> **Cosa fare**
(a) Nella recensione, da quale zona di Londra provengono gli Alabama 3?
(b) Riscrivi il passo della recensione tra "E tra i vari" e "di questa gente.", estremi inclusi, scambiando "Brixton" con "Camden".

> **Estratto scelto**
╔══

Galeotto fu il serial tv. I "Sopranos" qui in Italia non ce li siamo filati più di tanto, ma sull'altra sponda dell'Atlantico ne hanno fatto quasi una malattia, con tanto di editoriali sull'Economist, che per una volta ha smesso pure di occuparsi di Berlusconi. Comunque la si voglia pensare sull'argomento (e non è necessario avere una opinione) è però verità inconfutabile che i due minuti della sigla iniziale, con Tony Soprano che, fumando l'inseparabile sigaro, conduce il suo SUV per le strade del New Jersey sulle note di "Woke Up This Morning", sono sufficienti a rendere questa serie semplicemente indimenticabile.

E tra i vari meriti che sono stati riconosciuti ai Sopranos non ultimo viene quello di aver portato alla ribalta la semi-sconosciuta band autrice della canzone scelta per gli opening credits, tali Alabama 3 (A3 per gli amici). Già il fatto che, provenendo da Brixton, sud di Londra, si scelga di ficcare l'Alabama nel nome della propria band è indice della bizzaria artistica, se non della confusione mentale, di questa gente.

Se poi ci si spinge oltre, fino a prenderli sul serio e dedicare un'oretta ad ascoltare questo loro disco d'esordio "Exile On Coldharbour Lane", la vostra perplessità non potrà che crescere. Chi diamine poteva pensare di partorire questo zibaldone in cui acid house ed elettronica in stile Bristol sound si fondono con il gospel e il country dell'America più profonda? E come se non bastasse, questi personaggi, che si sono affibbiati pseudonimi tipo "The Very Reverend Dr. D. Wayne Love" o "The Mountain of Love", ci hanno infilato in mezzo di tutto, dallo spiritualismo dei predicatori televisivi al maoismo rivoluzionario, il tutto condito da un sarcasmo irriverente che nemmeno Mordecai Richler.

╚══

> **Materiale fornito**
╔══

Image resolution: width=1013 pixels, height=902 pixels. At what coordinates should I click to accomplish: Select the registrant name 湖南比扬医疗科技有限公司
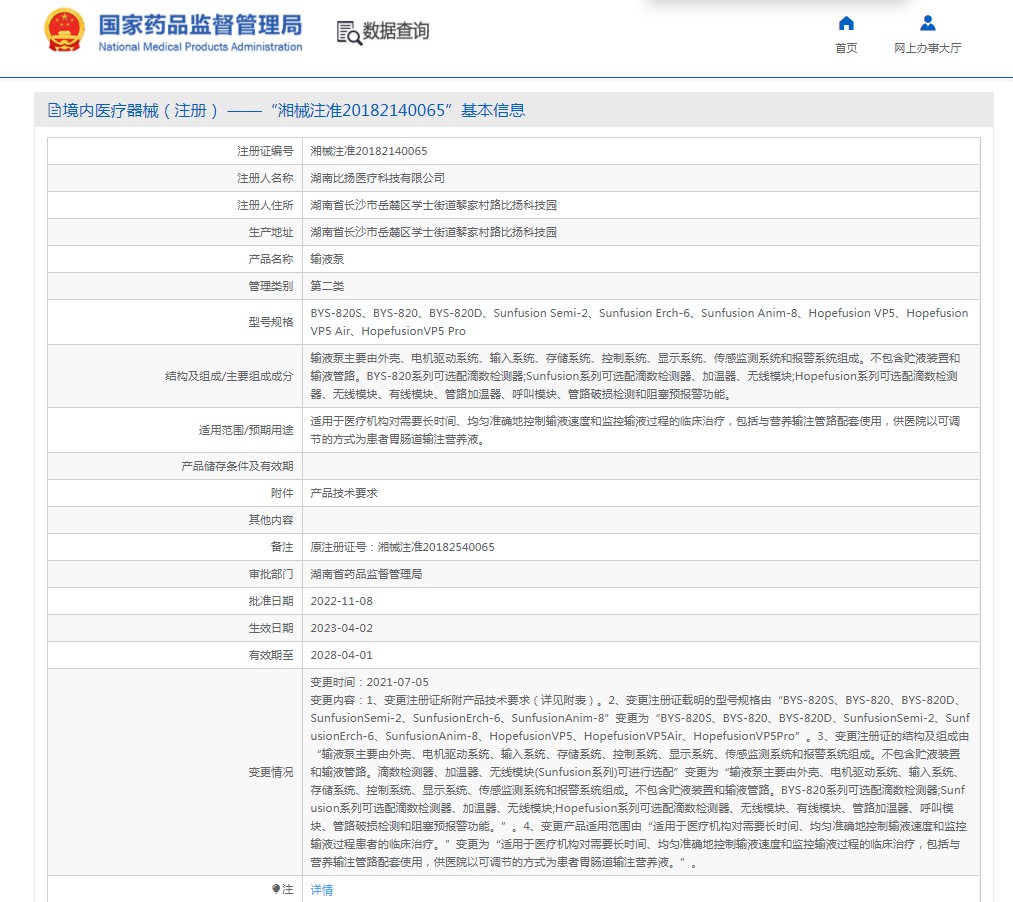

╚══

> **Risposte numerate**
(a) Da Brixton, nel sud di Londra.

(b)
E tra i vari meriti che sono stati riconosciuti ai Sopranos non ultimo viene quello di aver portato alla ribalta la semi-sconosciuta band autrice della canzone scelta per gli opening credits, tali Alabama 3 (A3 per gli amici). Già il fatto che, provenendo da Camden, sud di Londra, si scelga di ficcare l'Alabama nel nome della propria band è indice della bizzaria artistica, se non della confusione mentale, di questa gente.